▶ _Work required_
Among the entries below, count the lines containing the string "width". Only the count is needed.

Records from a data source

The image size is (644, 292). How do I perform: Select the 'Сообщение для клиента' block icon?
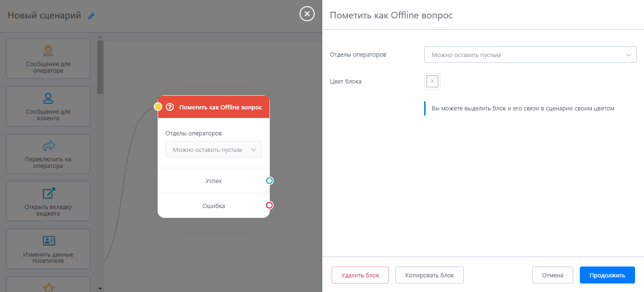pos(48,98)
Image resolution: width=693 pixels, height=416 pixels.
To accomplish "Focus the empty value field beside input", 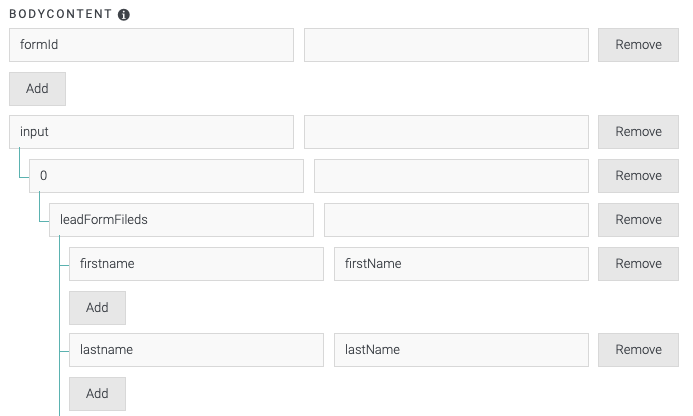I will click(446, 132).
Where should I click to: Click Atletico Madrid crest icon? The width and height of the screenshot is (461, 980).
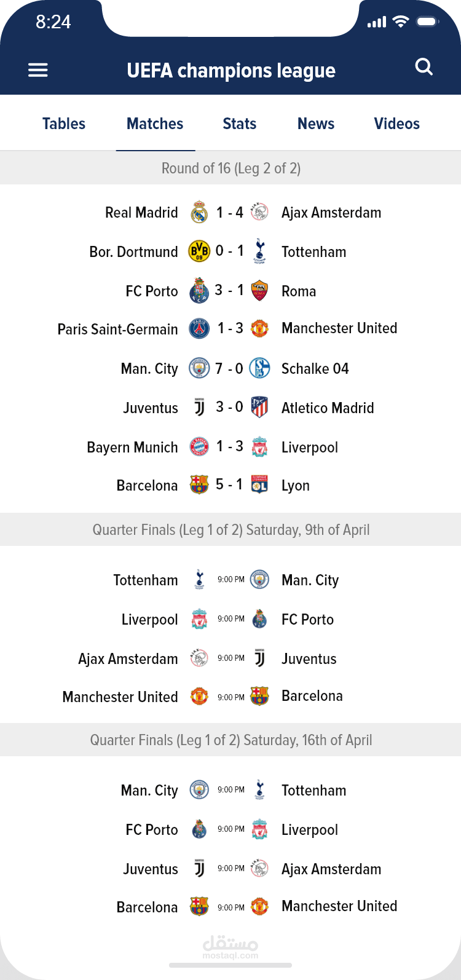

▶ _Reply to the exercise_
2